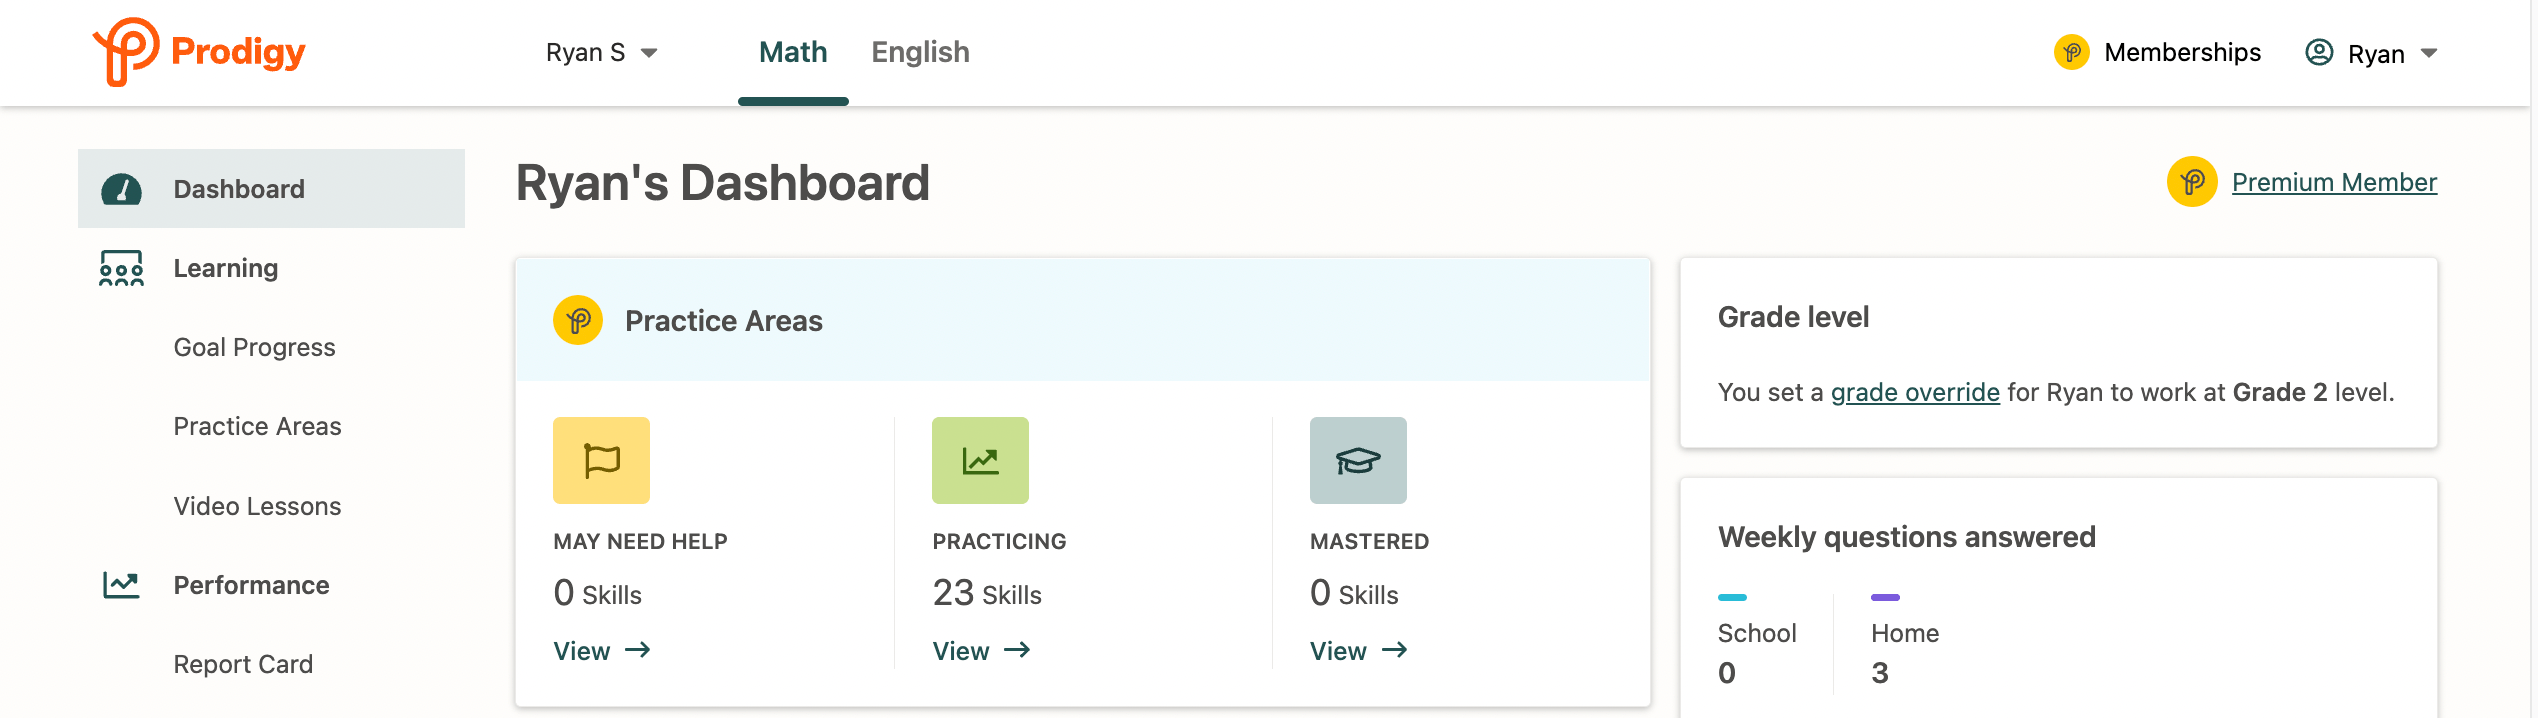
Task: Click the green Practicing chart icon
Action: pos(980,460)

...

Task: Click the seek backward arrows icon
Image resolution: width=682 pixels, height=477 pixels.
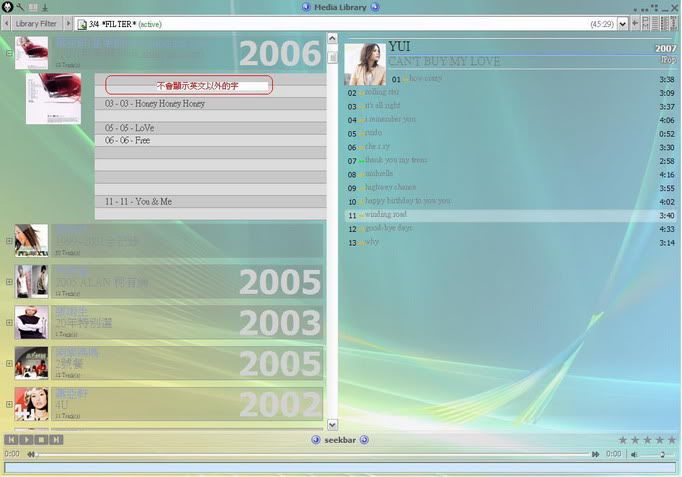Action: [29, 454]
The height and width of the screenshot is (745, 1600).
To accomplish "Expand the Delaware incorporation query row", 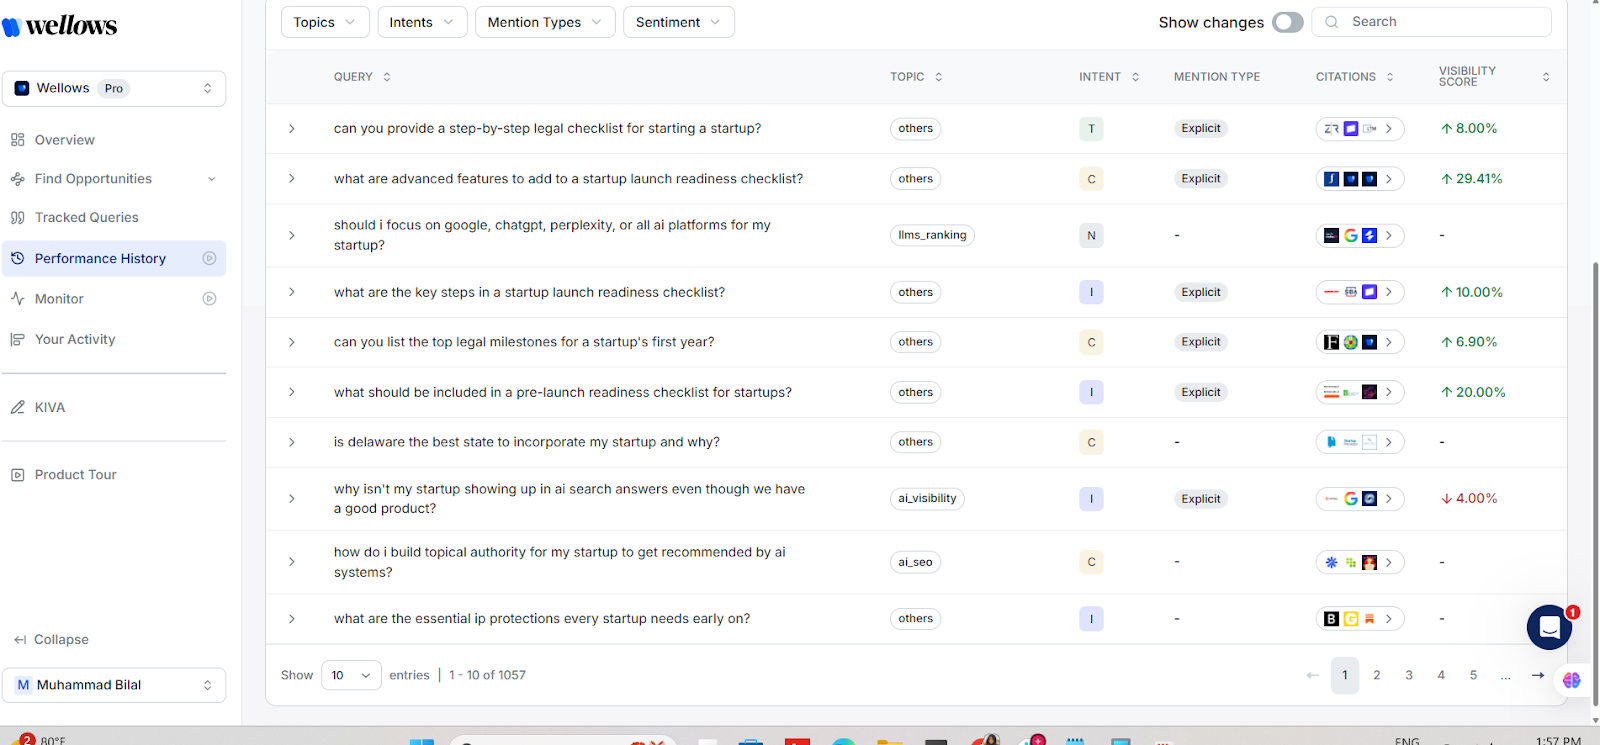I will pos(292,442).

...

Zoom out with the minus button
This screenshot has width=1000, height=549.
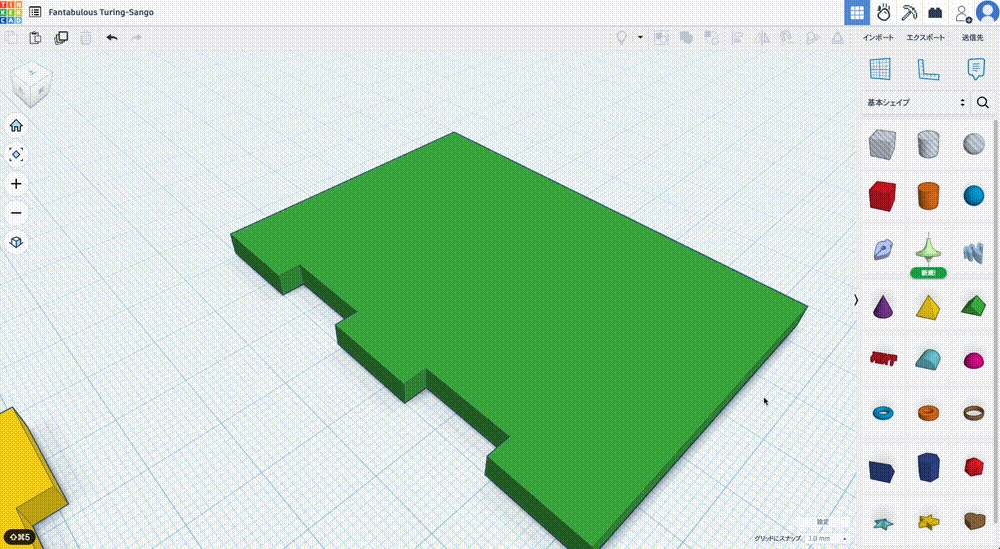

EXERCISE DETAILS |
Go through the material above and copy each line that holds the string "screenshot".

WRITTEN REPLY |
The height and width of the screenshot is (745, 1600).
This screenshot has width=1000, height=549.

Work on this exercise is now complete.